Items listed in a dataset

════

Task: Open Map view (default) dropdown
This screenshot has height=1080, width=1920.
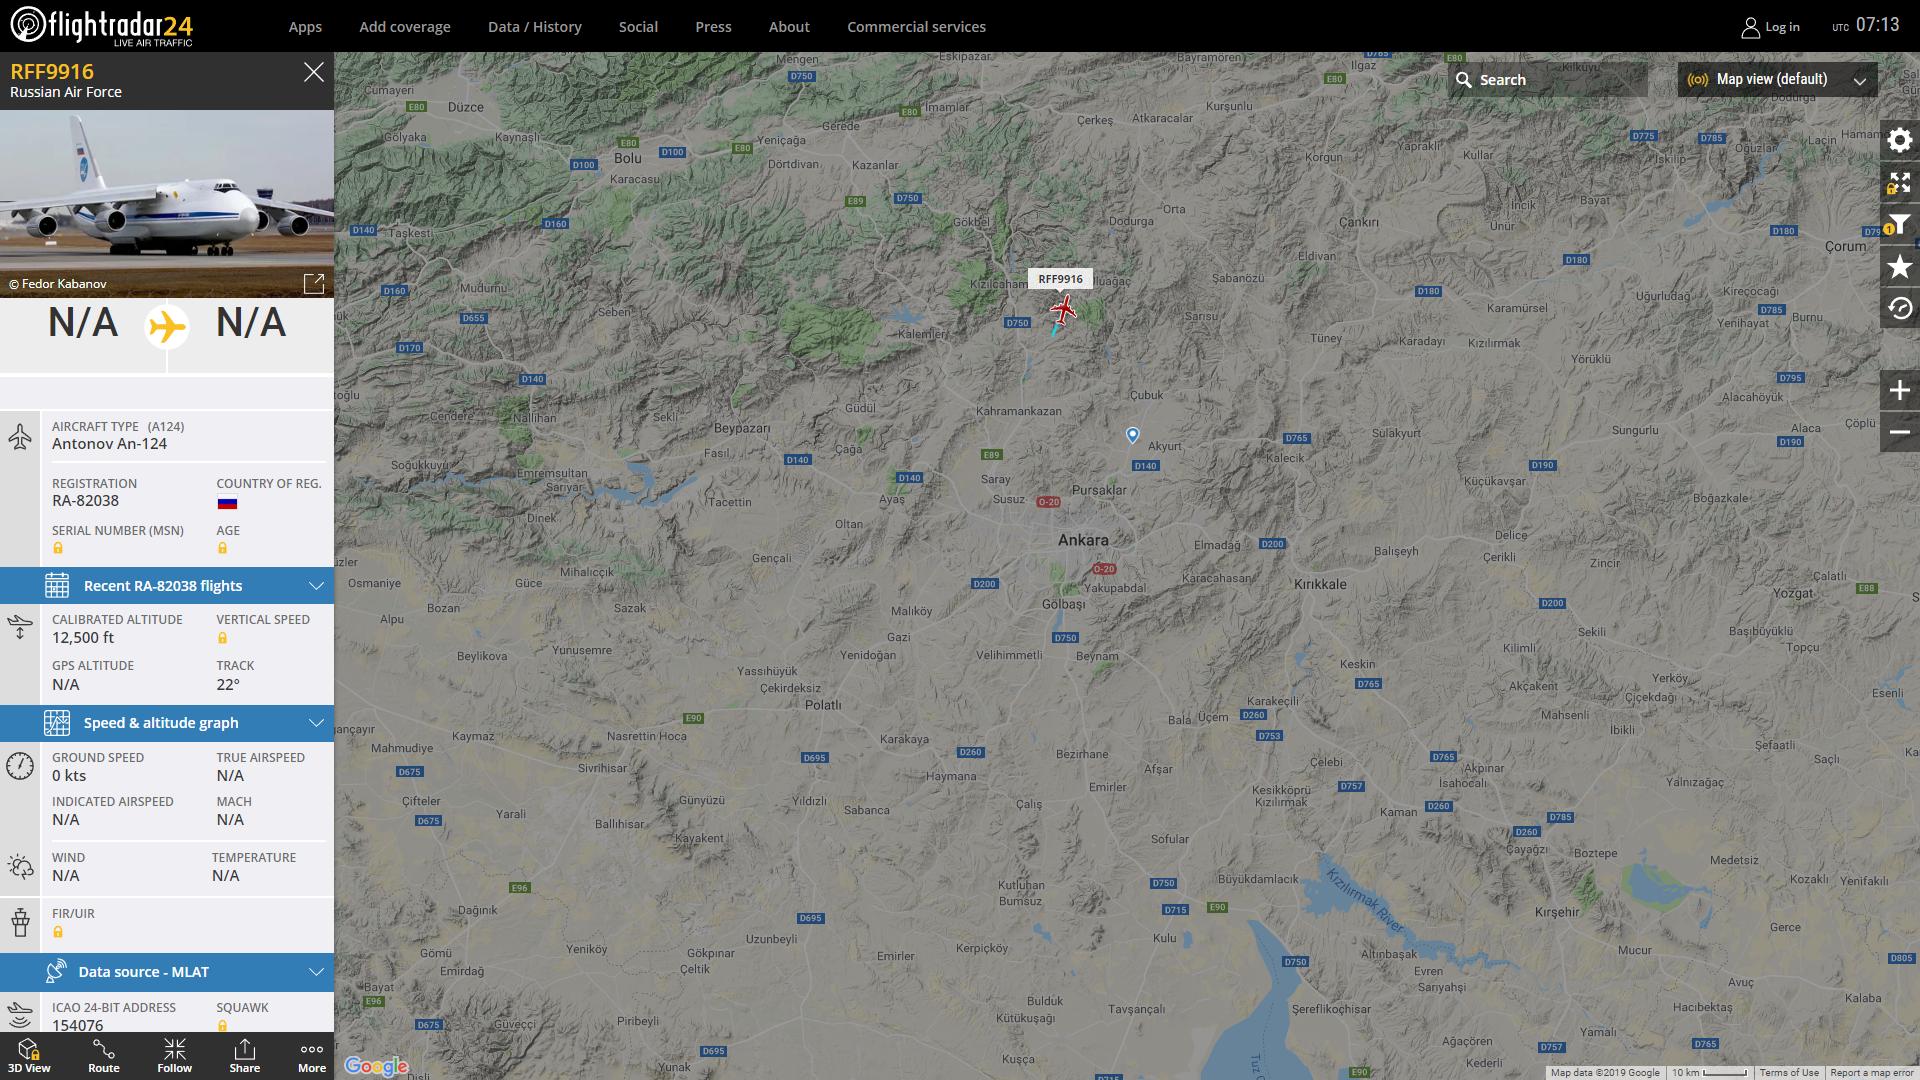Action: 1777,80
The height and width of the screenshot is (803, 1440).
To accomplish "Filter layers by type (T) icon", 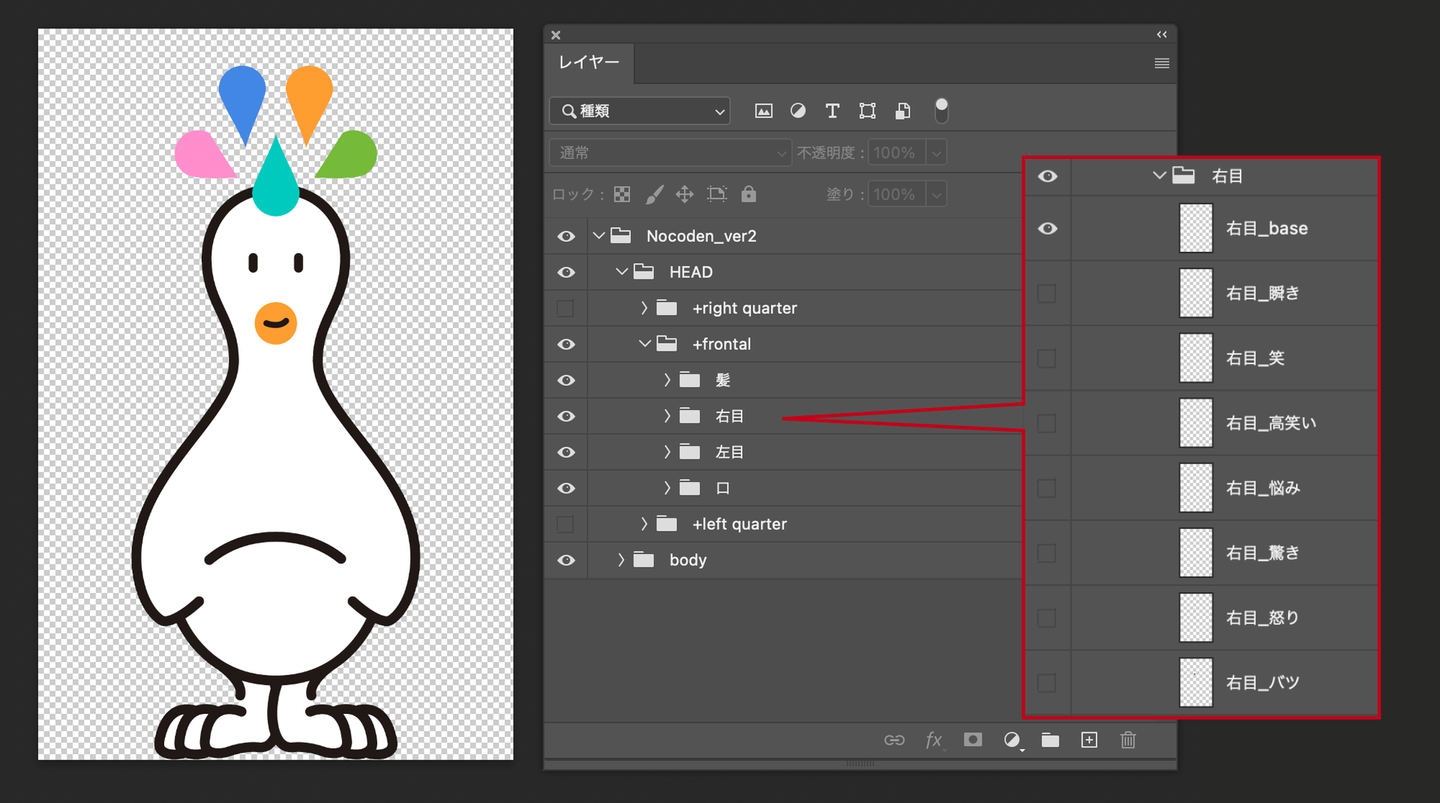I will pyautogui.click(x=832, y=111).
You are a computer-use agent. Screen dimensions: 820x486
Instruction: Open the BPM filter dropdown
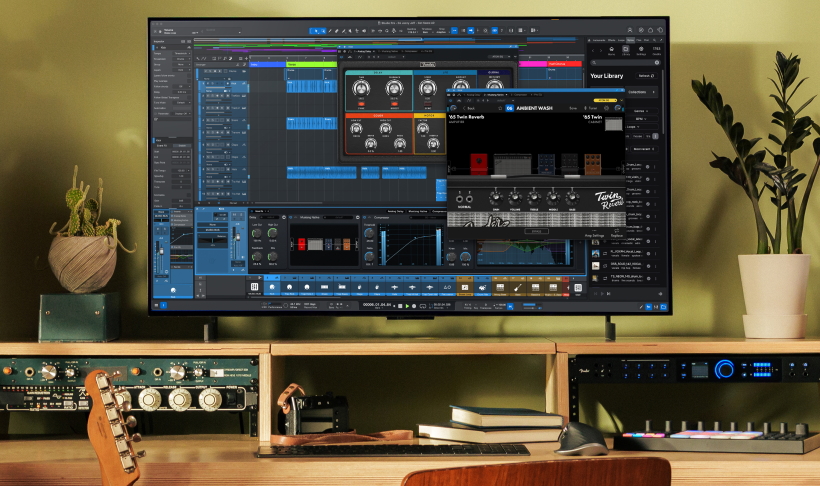point(638,118)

════

What is being asked:
Reproduce only the lines between the line with "You are a computer-use" and the final line of the records, both included, so that the copy matches them exactly and contains no pictures.

Answer area:
You are a computer-use agent. Screen dimensions: 820x486
Instruction: Open the BPM filter dropdown
point(638,118)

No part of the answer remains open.